La tourbe

La tourbe

La récolte de la tourbe, au même titre que celle de l'orge, constituait jusqu'à la fin des années 1950 un moment important dans l'activité annuelle d'une distillerie. Dès la fin du printemps et tout au long de l'été, lorsque le climat trop doux ne permettait plus de distiller, les employés récoltaient la tourbe dans les tourbières. Cette tâche, désormais désuète, est encore pratiquée dans les Orcades et sur l'île d'Islay.

Les propriétés de la tourbe

La tourbe est issue de la décomposition de végétaux, bruyère, herbe et mousse, qui, après quelques milliers d'années, se transforment en un combustible composé de déchets organiques. Ressource naturelle, la tourbe se régénère à raison d'un millimètre par an. Dans le nord et l'ouest de l'Ecosse, de vastes étendues de tourbe se sont ainsi accumulées sur plusieurs mètres de profondeur. Sur l'île d'Islay, certaines tourbières datent de plus de 10 000 ans. En raison de son très fort taux d'humidité pouvant varier de 25% à 60%, la tourbe, en se consumant, ne produit que très peu de chaleur et génère des fumées épaisses et grasses qui permettent de sécher en partie le malt vert mais surtout de donner à ce dernier des arômes spécifiques de fumé.

La tourbe et le séchage

Sechage de la Tourbe

La tourbe, peat, est utilisée au cours de l'étape ultime du maltage, le séchage. Traditionnellement, celui-ci s'effectuait à l'intérieur d'un four, le kiln, équipé d'un plancher métallique perforé sur lequel le malt vert était étalé. Ces fours surmontés de pagodes, signe distinctif des distilleries, dont la fonction est désormais purement ornementale, étaient également alimentés en coke et en charbon. Grâce au maltage mécanique, de nouveaux combustibles (gaz naturel, fuel) ont été introduits, permettant de mieux contrôler les températures de séchage et de préserver les enzymes du malt.

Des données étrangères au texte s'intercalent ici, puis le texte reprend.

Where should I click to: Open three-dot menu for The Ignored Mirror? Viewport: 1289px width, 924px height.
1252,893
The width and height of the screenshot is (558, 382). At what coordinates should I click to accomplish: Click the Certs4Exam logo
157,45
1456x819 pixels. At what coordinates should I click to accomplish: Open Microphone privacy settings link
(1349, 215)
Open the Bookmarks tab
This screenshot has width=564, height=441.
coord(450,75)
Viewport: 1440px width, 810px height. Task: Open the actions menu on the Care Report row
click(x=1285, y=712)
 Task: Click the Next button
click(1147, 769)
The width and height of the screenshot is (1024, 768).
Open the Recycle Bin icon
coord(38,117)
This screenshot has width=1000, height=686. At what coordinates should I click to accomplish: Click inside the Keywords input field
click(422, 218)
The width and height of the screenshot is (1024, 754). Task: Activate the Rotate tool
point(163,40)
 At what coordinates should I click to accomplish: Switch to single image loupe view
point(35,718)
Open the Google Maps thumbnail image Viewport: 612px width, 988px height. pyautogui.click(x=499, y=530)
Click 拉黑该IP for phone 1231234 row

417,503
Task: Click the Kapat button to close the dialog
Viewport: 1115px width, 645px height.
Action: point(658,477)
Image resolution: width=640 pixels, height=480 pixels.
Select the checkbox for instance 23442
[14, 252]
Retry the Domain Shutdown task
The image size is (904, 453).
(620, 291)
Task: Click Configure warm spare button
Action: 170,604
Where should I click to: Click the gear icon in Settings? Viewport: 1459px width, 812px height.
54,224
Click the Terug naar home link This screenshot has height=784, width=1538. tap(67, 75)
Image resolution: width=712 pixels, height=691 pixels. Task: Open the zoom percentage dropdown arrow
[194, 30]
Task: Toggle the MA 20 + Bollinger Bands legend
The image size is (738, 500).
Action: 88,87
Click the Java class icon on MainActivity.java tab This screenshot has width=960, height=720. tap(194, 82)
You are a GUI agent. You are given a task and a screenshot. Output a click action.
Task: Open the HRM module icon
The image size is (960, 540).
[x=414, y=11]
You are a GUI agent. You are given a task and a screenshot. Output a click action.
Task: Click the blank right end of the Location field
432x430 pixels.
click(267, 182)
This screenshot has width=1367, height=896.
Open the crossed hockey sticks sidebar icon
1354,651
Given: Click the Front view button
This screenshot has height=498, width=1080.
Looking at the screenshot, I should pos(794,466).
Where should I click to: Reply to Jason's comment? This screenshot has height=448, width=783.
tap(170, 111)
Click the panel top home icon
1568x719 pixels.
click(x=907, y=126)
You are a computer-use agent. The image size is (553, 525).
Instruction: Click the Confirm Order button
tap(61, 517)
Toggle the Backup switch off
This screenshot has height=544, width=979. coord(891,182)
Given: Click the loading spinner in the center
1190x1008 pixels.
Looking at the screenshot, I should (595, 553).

La tourbe est essentiellement utilisée pour sa contribution à la palette aromatique des whiskies. C'est au cours des dix premières heures de séchage que la tourbe brûle et qu'elle imprègne de sa fumée le malt vert encore humide. La température ne doit pas dépasser 50°C afin de ne pas détruire les enzymes du malt. Une fois le taux d'humidité du grain ramené de 45% à 25%, la tourbe est relayée par un autre combustible qui achèvera le séchage de l'orge. Le malt, dont le taux d'humidité varie alors entre 4% et 6%, sera stocké dans des silos. L'échelle de valeur employée pour mesurer la quantité de tourbe présente dans le malt est le ppm (partie par million) de phénols. En Ecosse, dans la région du Speyside, le taux moyen de phénols oscille entre 2 et 3 ppm. Sur l'île d'Islay, ce taux peut atteindre 80 ppm.

Parfum de tourbe

La combustion de la tourbe donne naissance aux phénols, en particulier les crésols et les xylénols. L'intensité des arômes véhiculés par la fumée de tourbe dépend de la quantité de tourbe utilisée pour sécher le malt et de la température de brûlage. Les arômes les plus distinctifs sont ceux de réglisse, de feu de cheminée, de cendre, mais aussi de clou de girofle, de camphre et d'eucalyptus.

A l'extrême, les whiskies tourbés développent des arômes de poisson fumé, voire même de caoutchouc brûlé. Aujourd'hui l'orge maltée tourbée employée par les sept distilleries de l'île d'Islay provient essentiellement de la malterie de Port Ellen. Environ 2 000 tonnes de tourbe sont utilisées chaque année pour sécher le malt vert entrant dans l'élaboration de leurs single malts.